Open source discourages moving fast and breaking things, placing the software in limbo between stable and dated.

  • I am unreasonably excited for the native Details Block to power accordions with 6.3 – in the works since Apr 2020.
  • Phase 3 of Gutenberg finally brings collaborative features (ala Google Docs) to the Editing experience… by 2025. Native localization won’t begin until after that.
  • The community is pleading for upgraded admin interfaces and notification APIs. We’ll see if Phase 3 delivers on that.
  • Mid-coders like myself still hack at simple issues, waiting for advanced overhauls. For example: the Query Loop Block doesn’t pass post IDs to nested Shortcode Blocks. I’ve also been told you can create custom blocks without React scaffolding, but no one has yet described how this works. Give me PHP instantiation, pls.
  • 43% of websites use WP. That’s a big target for hackers. Patch cycles are effective but the educational negligence on securing personal data within a self-hosted environment and managing the legal fallout of a breach – it rustles my jimmies!

As a co-founder, Matt’s company Automattic has exclusive rights to use the WordPress name for profit.

  • They benefit from using this trademark in a way that no other company can. Competitors rely on “WP” or “-Press” to indicate affiliation, creating a sea of sameness.
  • WordPress.com (Automattic product) is too intertwined with WordPress.org (nonprofit governing the software) to not be affected by Matt’s business decisions. The public’s conflation also undermines the work and goodwill of the nonprofit. I am so tired of explaining this to clients and anyone who listens.
  • Newcomers wanting a “free WordPress site” start with WP.com, encounter various paywalls across heavily-modded interfaces, get mixed search results for .org tutorials, then abandon WP entirely. I’ve seen this with dozens of friends.
  • Matt is the defacto spokesperson – rich, white, male, English-speaking – hardly representing contributor diversity.
  • Should Automattic ever shift priorities to pure profit generation, everyone’s hosed. Especially Tumblr.

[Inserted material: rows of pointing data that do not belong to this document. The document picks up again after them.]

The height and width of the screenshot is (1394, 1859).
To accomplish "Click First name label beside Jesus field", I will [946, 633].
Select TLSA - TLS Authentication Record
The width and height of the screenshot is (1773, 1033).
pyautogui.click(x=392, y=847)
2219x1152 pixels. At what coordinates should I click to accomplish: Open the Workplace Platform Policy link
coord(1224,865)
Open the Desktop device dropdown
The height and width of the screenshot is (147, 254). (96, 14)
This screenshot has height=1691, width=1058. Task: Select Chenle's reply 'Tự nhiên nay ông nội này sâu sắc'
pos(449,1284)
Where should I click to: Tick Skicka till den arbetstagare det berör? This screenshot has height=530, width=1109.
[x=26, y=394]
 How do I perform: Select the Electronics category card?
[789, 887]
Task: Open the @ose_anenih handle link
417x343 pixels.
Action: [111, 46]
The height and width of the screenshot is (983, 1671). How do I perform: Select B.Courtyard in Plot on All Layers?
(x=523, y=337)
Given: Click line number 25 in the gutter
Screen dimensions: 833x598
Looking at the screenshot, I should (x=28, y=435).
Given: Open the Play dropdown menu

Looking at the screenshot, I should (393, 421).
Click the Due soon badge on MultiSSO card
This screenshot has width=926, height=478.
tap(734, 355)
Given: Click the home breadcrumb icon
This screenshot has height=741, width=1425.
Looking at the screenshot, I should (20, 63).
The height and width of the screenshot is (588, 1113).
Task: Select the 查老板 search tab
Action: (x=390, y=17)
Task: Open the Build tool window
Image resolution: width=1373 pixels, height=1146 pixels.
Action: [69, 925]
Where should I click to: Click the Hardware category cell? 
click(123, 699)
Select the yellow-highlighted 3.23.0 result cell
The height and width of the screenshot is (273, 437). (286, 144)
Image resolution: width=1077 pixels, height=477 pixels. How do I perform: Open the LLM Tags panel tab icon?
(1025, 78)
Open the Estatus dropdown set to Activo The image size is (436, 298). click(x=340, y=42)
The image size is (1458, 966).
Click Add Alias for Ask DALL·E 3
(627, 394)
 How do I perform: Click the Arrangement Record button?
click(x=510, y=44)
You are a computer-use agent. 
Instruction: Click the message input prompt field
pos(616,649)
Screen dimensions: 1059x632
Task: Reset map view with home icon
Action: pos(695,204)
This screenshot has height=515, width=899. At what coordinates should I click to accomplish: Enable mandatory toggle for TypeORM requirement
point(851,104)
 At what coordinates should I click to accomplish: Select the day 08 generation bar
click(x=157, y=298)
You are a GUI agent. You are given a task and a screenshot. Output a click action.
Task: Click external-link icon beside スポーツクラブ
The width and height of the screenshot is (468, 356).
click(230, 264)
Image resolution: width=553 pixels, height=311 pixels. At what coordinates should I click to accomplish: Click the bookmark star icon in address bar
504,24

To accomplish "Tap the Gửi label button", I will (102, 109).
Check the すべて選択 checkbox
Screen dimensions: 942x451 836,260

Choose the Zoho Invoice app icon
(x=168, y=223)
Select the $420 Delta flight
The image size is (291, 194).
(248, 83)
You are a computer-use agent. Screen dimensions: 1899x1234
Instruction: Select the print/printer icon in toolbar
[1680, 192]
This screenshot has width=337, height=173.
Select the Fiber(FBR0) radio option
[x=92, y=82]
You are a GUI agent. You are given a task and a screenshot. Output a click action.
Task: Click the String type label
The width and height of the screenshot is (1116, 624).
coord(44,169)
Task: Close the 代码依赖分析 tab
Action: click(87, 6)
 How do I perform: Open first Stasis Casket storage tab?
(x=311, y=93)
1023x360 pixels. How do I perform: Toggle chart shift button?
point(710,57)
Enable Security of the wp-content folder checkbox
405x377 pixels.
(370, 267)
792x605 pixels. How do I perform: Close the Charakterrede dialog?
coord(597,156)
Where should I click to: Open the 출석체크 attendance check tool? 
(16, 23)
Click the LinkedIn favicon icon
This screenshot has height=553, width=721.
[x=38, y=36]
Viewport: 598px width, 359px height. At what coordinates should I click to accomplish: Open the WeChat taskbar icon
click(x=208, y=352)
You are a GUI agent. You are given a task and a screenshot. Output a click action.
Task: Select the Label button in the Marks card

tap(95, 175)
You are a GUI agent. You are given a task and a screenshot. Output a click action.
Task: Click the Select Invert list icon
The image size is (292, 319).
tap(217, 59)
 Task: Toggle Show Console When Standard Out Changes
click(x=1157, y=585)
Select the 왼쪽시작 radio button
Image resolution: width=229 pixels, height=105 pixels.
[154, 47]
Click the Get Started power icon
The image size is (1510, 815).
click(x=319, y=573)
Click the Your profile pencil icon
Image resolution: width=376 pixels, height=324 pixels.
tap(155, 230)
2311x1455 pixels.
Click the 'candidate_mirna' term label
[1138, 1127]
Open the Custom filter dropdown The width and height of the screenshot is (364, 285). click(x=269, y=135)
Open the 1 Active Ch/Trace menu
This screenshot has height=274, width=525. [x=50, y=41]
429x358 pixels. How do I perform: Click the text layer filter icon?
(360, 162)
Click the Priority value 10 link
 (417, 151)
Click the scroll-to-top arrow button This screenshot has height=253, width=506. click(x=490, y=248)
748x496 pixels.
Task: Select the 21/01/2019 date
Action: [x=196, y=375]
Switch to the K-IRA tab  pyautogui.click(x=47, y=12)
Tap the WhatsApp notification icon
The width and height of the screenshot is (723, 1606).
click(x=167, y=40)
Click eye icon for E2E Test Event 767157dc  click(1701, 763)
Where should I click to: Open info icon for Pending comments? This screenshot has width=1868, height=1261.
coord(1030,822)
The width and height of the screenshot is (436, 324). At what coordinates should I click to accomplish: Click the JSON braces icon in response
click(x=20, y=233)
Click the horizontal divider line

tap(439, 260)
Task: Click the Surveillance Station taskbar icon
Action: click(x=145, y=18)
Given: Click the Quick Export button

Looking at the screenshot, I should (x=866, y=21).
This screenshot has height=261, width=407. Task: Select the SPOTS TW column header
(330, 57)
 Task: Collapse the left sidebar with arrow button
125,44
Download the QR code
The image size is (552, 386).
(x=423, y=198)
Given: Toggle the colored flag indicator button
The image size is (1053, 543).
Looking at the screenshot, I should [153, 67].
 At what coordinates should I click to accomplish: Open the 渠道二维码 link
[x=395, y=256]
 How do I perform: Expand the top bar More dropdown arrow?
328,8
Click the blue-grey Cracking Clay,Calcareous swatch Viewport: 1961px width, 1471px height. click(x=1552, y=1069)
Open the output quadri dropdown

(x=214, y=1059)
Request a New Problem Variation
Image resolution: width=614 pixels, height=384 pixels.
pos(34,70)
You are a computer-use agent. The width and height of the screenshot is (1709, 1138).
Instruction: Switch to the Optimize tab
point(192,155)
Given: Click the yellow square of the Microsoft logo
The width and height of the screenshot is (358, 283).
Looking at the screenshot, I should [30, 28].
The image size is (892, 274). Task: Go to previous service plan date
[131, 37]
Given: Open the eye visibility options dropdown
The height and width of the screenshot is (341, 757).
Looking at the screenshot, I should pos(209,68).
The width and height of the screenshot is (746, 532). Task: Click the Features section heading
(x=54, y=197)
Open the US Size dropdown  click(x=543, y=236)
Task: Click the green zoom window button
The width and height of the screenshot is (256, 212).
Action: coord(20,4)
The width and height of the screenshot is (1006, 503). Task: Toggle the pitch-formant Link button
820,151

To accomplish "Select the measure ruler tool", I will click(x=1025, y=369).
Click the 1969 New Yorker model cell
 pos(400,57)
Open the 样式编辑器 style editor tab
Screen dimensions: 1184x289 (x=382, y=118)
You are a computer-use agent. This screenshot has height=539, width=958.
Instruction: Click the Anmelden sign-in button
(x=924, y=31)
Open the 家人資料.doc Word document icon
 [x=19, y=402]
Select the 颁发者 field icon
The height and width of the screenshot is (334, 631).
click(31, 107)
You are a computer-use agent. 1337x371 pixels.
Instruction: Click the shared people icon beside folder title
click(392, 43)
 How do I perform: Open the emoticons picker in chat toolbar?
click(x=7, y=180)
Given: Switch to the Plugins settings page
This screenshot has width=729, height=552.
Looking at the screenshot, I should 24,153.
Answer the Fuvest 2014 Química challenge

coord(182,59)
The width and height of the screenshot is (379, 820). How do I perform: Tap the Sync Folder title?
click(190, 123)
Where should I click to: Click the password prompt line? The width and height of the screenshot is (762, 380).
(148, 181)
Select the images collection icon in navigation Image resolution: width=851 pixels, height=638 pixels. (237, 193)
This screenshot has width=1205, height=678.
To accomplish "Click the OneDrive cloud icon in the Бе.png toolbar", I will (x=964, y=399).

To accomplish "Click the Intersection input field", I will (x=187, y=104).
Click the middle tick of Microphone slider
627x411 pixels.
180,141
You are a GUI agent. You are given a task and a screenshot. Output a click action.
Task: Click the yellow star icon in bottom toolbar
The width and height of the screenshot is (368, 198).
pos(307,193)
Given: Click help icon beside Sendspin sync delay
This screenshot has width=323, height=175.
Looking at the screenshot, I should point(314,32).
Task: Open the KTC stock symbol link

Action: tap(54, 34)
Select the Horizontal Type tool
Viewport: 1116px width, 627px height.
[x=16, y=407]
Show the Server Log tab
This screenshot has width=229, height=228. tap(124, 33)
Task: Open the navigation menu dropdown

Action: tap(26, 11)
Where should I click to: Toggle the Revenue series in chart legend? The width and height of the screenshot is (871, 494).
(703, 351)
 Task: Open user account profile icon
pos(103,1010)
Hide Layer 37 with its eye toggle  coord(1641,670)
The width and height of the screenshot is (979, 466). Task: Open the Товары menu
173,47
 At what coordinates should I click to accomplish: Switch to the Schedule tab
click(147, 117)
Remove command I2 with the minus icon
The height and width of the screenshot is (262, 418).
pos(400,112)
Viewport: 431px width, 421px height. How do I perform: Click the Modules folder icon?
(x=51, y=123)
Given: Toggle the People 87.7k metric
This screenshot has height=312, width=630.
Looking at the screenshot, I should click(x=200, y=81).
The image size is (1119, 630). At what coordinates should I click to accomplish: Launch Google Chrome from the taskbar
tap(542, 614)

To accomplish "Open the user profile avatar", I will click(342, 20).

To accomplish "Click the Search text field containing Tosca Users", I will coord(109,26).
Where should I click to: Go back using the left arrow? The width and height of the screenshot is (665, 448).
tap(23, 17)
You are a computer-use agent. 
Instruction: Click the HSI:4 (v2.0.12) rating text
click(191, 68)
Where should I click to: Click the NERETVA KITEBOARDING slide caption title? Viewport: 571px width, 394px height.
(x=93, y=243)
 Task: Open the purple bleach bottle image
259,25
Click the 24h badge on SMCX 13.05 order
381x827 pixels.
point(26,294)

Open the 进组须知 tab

Well, I’m sticking with it.

17 years is a long time to be working with anything. As one of the most enduring open-source projects on the web, it’s pure magic that WordPress is as functional as it is over 2 decades. I won’t always agree with decisions or methods, but I know they’re made with best intentions and can be iterated. A rising tide, right?

It also helps that constructive critics are a podcast, video, or WordCamp away, demanding the transparency and innovation we’ve been promised. We’re noisy because we respect the project. I can’t imagine any CMS competitor dethroning the entire WordPress economy with the same fervor as this community.

And surprise: I’m a little giddy about 6.3’s release in 2 weeks, partly due to the Documentation team’s hard work since last Spring. I’m roughly 90% in the Site Editor and 10% manipulating PHP. Pinch me!

I’m certain my views will change through the years and that the project will face tougher times. But if you gotta believe in something, believe in the people who devote their attention to open-source software with as much love as the WordPress community does.